For a peek into the future of recreation participation in the North, stay tuned for a companion publication titled “Outdoor Recreation Participation in the North – Projections to 2060: A Technical Document Supporting the Forest Service 2012 Northern Forest Futures Project.” The report is expected to be released later this year.

Featured Research

Volunteer memorial in Cunningham Park

Northern Research Station scientists in New York City are part of a research team that will explore the importance of trees and natural resources in the recovery process of communities after major catastrophic events.  The project is called “Landscapes of Resilience” and is a collaborative effort with partners Drury University, Cornell University, the City of Joplin, MO, Forest Releaf of Missouri and TILL Design. “Landscapes of Resilience” is one of six projects nationwide that will receive grant funding this year  from the TKF Foundation. 

The cities selected for this study are Joplin and the New York City metropolitan area.  Joplin was hit by a tornado in 2011 that killed 161 residents and damaged most of the city’s built environment.  The New York City metropolitan area bore the brunt of Hurricane Sandy as it blasted onto the northeast coastline in October 2012, killing 72 people and severely damaging infrastructure.   The research will help us to better understand how the stewardship of nature is an important part of the recovery process.  The study is funded for three years for a total of $585,000.
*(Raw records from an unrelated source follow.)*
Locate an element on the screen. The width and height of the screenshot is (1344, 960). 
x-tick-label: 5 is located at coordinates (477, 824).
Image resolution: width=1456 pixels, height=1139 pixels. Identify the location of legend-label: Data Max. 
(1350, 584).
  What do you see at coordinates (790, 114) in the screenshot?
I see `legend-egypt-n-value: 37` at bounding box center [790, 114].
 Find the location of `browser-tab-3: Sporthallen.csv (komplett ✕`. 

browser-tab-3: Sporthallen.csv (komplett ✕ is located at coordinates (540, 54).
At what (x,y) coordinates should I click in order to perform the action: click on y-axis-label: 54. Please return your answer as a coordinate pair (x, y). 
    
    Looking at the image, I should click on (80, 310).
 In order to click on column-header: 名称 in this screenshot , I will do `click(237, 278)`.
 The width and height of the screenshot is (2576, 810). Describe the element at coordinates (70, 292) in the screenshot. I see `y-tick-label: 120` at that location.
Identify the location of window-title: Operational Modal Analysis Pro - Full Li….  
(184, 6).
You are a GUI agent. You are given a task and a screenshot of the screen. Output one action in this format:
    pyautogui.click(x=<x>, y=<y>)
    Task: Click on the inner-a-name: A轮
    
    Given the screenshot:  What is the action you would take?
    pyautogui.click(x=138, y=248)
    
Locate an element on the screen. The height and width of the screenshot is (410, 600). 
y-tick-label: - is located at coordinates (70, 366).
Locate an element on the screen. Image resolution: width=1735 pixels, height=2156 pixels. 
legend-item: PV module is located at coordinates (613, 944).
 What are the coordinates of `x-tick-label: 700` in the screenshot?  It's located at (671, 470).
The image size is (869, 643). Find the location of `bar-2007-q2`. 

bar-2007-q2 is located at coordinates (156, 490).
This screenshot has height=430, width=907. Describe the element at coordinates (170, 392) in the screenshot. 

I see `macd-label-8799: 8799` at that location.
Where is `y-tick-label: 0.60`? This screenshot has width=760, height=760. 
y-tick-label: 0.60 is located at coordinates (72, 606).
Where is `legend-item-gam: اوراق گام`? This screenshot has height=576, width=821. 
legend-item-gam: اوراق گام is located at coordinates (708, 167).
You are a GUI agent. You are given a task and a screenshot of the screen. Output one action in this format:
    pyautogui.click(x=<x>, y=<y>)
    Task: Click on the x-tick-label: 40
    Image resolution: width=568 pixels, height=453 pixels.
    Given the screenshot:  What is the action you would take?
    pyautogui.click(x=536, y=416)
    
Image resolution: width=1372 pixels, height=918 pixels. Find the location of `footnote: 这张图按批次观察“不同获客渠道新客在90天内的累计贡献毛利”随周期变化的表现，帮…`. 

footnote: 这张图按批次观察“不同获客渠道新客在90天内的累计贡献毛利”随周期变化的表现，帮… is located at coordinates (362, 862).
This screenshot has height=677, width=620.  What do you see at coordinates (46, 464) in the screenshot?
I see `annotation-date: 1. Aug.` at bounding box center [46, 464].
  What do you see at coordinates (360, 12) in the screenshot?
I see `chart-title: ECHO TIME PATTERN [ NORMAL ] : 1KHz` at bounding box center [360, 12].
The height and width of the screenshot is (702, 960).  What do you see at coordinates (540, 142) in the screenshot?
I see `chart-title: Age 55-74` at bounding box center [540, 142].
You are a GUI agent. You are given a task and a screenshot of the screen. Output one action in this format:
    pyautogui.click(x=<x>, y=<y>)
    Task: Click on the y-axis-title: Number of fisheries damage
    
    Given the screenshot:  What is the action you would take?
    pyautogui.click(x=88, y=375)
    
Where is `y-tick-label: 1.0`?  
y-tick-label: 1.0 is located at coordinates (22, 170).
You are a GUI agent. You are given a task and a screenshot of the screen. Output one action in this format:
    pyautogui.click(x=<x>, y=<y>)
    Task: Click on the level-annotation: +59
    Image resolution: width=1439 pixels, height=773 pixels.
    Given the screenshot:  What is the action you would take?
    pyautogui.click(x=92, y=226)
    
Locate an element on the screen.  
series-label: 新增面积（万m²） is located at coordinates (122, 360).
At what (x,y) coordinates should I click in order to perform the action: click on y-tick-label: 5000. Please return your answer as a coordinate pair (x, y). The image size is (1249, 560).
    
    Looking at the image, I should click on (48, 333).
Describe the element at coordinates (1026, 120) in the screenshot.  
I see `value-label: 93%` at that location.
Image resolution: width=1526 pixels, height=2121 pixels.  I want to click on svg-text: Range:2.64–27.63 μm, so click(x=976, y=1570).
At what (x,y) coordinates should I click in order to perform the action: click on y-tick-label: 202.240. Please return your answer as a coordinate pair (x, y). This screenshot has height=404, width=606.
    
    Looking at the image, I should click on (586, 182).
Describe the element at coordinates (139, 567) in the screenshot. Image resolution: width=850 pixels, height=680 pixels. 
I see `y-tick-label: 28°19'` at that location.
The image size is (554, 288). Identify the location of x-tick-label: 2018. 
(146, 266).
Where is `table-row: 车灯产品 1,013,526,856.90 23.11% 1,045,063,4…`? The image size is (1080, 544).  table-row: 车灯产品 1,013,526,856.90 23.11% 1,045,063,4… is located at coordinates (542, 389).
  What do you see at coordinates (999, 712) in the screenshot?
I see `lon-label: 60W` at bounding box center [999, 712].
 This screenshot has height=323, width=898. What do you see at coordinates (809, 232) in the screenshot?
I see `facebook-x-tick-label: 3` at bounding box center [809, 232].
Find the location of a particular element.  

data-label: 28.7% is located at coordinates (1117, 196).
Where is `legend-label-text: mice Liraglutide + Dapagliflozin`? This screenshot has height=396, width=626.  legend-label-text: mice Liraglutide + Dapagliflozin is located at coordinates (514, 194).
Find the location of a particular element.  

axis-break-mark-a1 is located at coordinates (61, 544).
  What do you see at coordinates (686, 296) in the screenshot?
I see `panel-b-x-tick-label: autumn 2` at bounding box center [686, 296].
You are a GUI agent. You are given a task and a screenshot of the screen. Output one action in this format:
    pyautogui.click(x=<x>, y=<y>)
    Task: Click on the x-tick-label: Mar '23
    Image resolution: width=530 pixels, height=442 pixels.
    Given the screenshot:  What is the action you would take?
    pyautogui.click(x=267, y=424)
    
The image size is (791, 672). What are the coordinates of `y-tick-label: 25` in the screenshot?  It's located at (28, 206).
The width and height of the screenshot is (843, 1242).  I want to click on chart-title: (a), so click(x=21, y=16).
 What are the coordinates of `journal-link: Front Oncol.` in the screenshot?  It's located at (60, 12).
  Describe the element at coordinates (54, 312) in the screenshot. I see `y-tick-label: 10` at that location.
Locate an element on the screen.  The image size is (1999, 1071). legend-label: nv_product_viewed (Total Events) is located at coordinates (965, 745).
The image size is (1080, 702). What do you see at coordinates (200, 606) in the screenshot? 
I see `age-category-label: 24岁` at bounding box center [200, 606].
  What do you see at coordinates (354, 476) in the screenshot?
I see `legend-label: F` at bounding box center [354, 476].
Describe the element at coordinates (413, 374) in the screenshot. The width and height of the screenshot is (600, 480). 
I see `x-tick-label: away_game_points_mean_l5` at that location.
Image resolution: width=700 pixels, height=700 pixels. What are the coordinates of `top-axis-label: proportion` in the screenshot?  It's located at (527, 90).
TKF Foundation, the study sponsor, was established in 1996 as a private non-profit that funds publicly accessible urban green space. 

More information on Living Memorials and Landscapes of Resilience.

Featured Partnership

Children interacting with nature at Eden Place.

In 2003, community activists created Eden Place Nature Center on a 3-acre vacant and degraded lot on the south side of Chicago.  The Center serves as an environmental education oasis for local children and their families. It has a small farm, raised garden beds, a patch of forest, an outdoor classroom, constructed wetlands, a butterfly garden, beehives, a fish pond, and a composting area.

U.S. Forest Service involvement with Eden Place runs deep. Northeastern Area State and Private Forestry has been supporting activities and programs at Eden Place for 10 years; International Programs has been involved through the “Monarch Live” program; and the National Forest System’s Region 9 and Midewin National Tallgrass Prairie have supported environmental education and job training programs.

Over the past 5 years, the Northern Research Station’s partnership with Eden Place has focused on youth recreation and learning activities such as 3-day, 2-night family camping trips to the Shawnee National Forest in Southern Illinois.  Northern Research Station funding has also supported a “Foresters in Training” program for local teens and has helped young people learn about forest ecology and stewardship at Chicago parks and the Midewin National Tall Grass Prairie near Joliet, IL. 

Through this partnership, the Station is hoping to engage Chicago’s children in the natural world and perhaps help some of them discover careers in conservation.